Frequently Asked Questions
- Are peptides like BPC-157 and CJC-1295 legal in 2026?
- It is complicated. They are not FDA-approved drugs. BPC-157 was placed on the FDA 503A bulks 'Category 2' list in 2023, restricting compounding pharmacy access. CJC-1295 and ipamorelin remain available through licensed compounding pharmacies in many states under a physician's prescription. Personal possession is generally not prosecuted, but unsupervised online sourcing of 'research-only' vials carries real legal and safety risk.
- How much does peptide therapy cost?
- At a legitimate clinic with pharmacy-grade compounding: CJC-1295/ipamorelin combinations typically run $250 to $500 per month, depending on dose and frequency. BPC-157 (where still available) runs $150 to $400 per month. Add $150 to $400 for an initial consult and labs. Gray-market 'research peptides' look cheaper but the actual contents are unverifiable.
- Does insurance cover peptide therapy?
- No. Compounded peptides for performance, recovery, or anti-aging are out of pocket. Insurance does not cover off-label or non-FDA-approved indications. Some HSAs accept them with a letter of medical necessity, but expect to pay cash.
- Can I get peptides through telehealth?
- Limited. Some peptides can be prescribed via telehealth in states where the provider is licensed and a compounding pharmacy partner is available. We strongly prefer at least one in-person or video consult with baseline labs before starting any peptide regimen.
- Will peptides affect fertility or testosterone?
- Growth hormone secretagogues like CJC-1295 and ipamorelin do not directly suppress testosterone or sperm production the way exogenous testosterone does. They can mildly raise IGF-1 and prolactin, both of which deserve monitoring. None of these peptides are approved fertility treatments.
- What are the alternatives to peptides for the same goals?
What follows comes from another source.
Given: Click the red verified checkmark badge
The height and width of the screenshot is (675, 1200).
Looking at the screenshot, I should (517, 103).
- For recovery: targeted strength training, sleep optimization, creatine, collagen, and physical therapy. For body composition: structured nutrition, GLP-1 medications when indicated, and resistance training. For anti-aging: actual sleep, lipids and glucose control, TRT when indicated, and resistance work. Peptides do not replace any of those.
Sources
- FDA: 503A Category 2 list (compounding bulk drug substances under evaluation), updated 2024
- Sigalos JT, Pastuszak AW. The Safety and Efficacy of Growth Hormone Secretagogues. Sex Med Rev (2018)
- Teichman SL, et al. Prolonged stimulation of growth hormone (GH) and insulin-like growth factor I secretion by CJC-1295. J Clin Endocrinol Metab (2006)
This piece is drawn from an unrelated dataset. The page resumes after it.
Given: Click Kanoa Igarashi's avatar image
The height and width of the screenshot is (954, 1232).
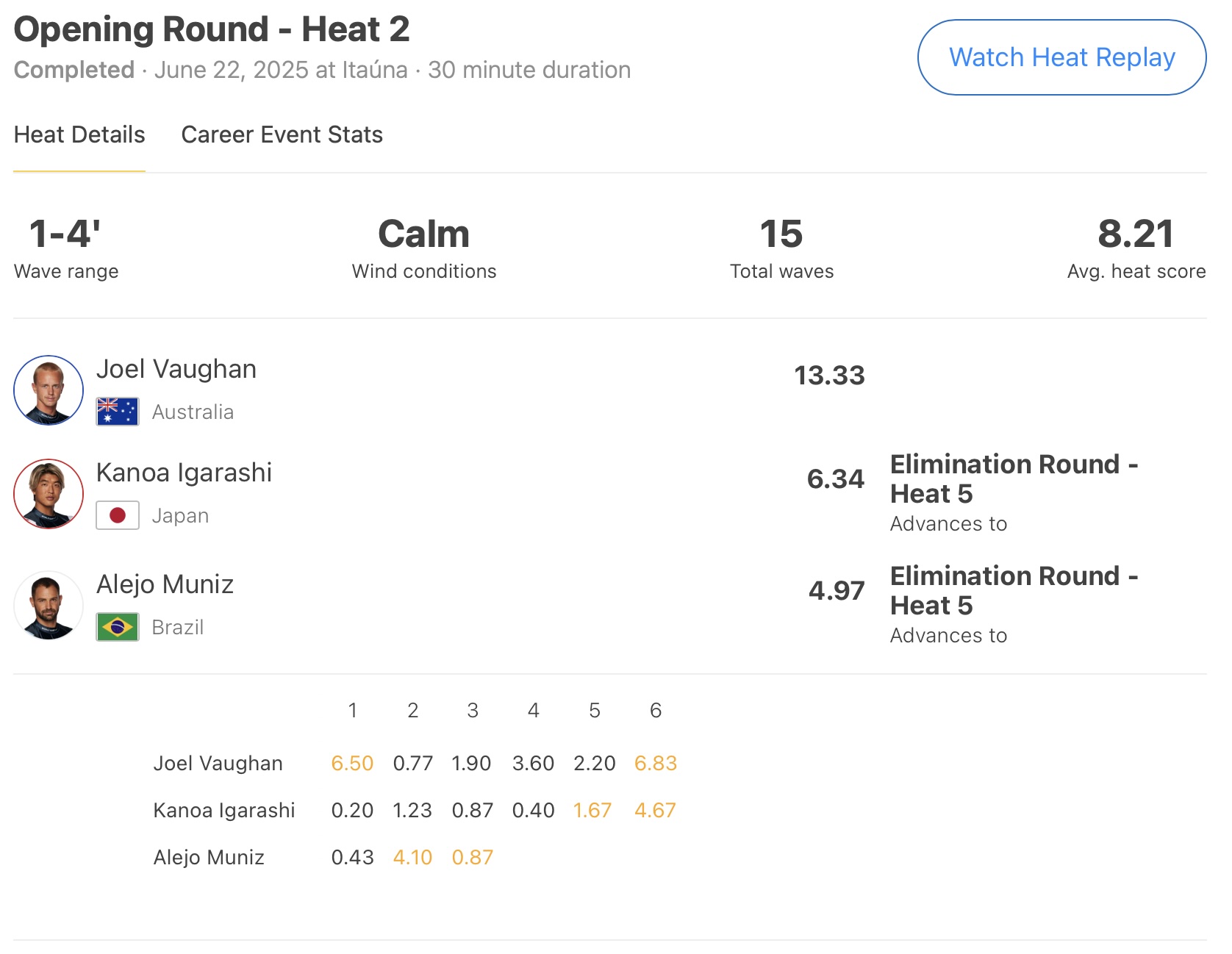Looking at the screenshot, I should click(49, 494).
- Raun K, et al. Ipamorelin, the first selective growth hormone secretagogue. Eur J Endocrinol (1998)
- Sikiric P, et al. Stable gastric pentadecapeptide BPC 157: novel therapy in gastrointestinal tract. Curr Pharm Des (2011)
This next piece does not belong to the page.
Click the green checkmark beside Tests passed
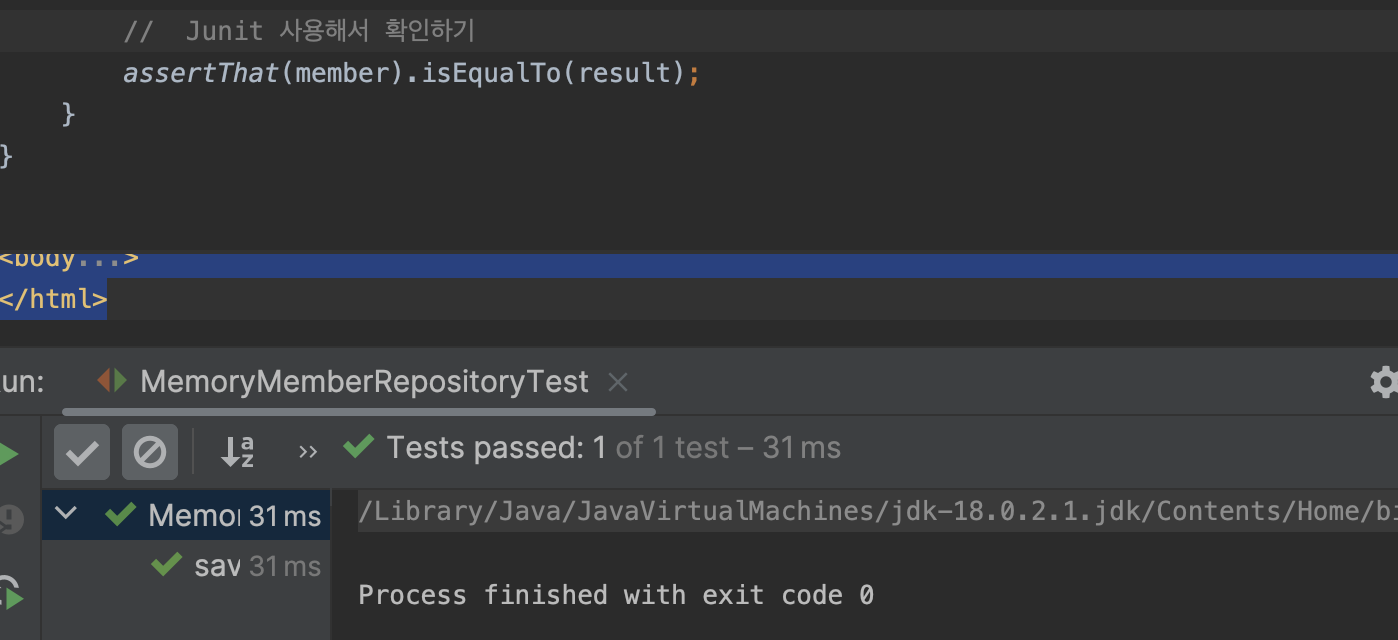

- Molitch ME, et al. Evaluation and Treatment of Adult Growth Hormone Deficiency: An Endocrine Society Clinical Practice Guideline. J Clin Endocrinol Metab (2011)
- USADA: Athlete Advisory on peptide hormones (2023 update)
- FDA: Bulk Drug Substances Under Evaluation -- 2023 update on BPC-157 placement
- Mayo Clinic: Human Growth Hormone (HGH) -- Does it slow aging?